14/12/2005Source: SJ Berwin. Victoria Kershaw 

Click here for the latest news, views and interviews in the clean energy investor communityChanges to the prospectus regime in the UK due to the implementation of the Prospectus Directive will have implications for private equity companies, says SJ Berwin. Those wishing to exit or partially exit their investments by the increasingly popular route of an AIM flotation should be aware of its impact.

The Directive requires a prospectus to be issued whenever securities over a certain amount are being offered to the public, or where any securities are admitted to trading to an EU regulated market. The London Stock Exchange opted in 2004 to relinquish AIM’s regulated market status precisely to limit the application of the many directives emanating from Europe. This is in keeping with the LSE’s wish to maintain a more flexible regulatory approach for growing companies.

However, AIM cannot entirely escape the ambit of the Directive.
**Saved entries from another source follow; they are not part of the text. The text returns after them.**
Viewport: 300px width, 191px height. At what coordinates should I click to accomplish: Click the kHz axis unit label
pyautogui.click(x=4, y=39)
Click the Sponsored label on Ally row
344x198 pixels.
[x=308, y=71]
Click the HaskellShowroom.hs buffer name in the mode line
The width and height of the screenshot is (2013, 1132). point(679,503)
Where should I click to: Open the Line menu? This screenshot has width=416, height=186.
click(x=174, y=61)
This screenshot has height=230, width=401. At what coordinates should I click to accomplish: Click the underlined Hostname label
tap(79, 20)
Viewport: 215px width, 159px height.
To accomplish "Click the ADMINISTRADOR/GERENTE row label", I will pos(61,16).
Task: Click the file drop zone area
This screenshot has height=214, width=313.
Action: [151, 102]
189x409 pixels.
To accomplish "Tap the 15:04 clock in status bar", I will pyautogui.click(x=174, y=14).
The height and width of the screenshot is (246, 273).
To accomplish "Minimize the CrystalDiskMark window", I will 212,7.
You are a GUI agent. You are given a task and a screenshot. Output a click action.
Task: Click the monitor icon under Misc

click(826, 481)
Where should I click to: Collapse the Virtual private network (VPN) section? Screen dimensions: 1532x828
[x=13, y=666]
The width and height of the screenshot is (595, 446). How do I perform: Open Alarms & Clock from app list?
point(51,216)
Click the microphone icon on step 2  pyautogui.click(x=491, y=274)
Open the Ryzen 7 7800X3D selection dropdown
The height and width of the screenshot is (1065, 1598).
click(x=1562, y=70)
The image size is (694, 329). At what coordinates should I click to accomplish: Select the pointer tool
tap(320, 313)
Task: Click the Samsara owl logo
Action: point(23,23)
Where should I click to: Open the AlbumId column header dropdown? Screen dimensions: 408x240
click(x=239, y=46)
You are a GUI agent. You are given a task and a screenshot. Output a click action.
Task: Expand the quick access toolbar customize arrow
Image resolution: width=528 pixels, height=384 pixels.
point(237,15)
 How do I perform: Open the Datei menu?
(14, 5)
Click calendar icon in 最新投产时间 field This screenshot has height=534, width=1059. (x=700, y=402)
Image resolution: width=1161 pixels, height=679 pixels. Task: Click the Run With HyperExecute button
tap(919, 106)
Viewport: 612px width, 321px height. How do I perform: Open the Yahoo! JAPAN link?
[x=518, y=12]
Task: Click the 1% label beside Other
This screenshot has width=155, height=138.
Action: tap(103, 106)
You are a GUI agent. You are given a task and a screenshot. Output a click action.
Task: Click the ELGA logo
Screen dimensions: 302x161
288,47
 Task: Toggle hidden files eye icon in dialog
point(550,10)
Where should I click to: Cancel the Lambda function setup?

If an AIM flotation involves an offer to the public, a prospectus will still be required. The Directive requires that a prospectus is approved by a ‘competent authority’, which in the UK is the UK Listing Authority. This represents a major departure for companies raising funds through the AIM market, as previously there was no requirement to have an Admission Document vetted in advance – one of the perceived advantages of the AIM regime.

Certain limited exemptions exist from the requirement to publish a prospectus. The Directive does not apply to securities included in an offer where the total consideration of the offer is less than €2.5 million (over a 12 month period). The current regime requires a prospectus for offers in excess of £100,000, so this represents a relaxation. Exemptions also apply where the offer is made only to “qualified investors”, or to fewer than 100 persons.

One important question that has arisen in the context of an AIM flotation is whether an issuer can make use of the qualified investor exemption in relation to issues of securities to discretionary brokers who subsequently allocate the securities to their retail clients. The industry was concerned that this could amount to a public offer and trigger the requirement to publish a prospectus, which would add significantly to the costs and timetable of an AIM flotation. Fortunately, the Treasury has clarified this issue in the final regulations implementing the new regime which were published at the end of May.

The final regulations make it clear that where a broker has the authority to accept offers of shares on his client’s behalf without reference to that client, the offer will be treated as being made to the broker as a qualified investor. This development has been welcomed by the industry, as the similar exemption under the existing regime is heavily used in relation to secondary fundraisings and associated exits by private equity houses.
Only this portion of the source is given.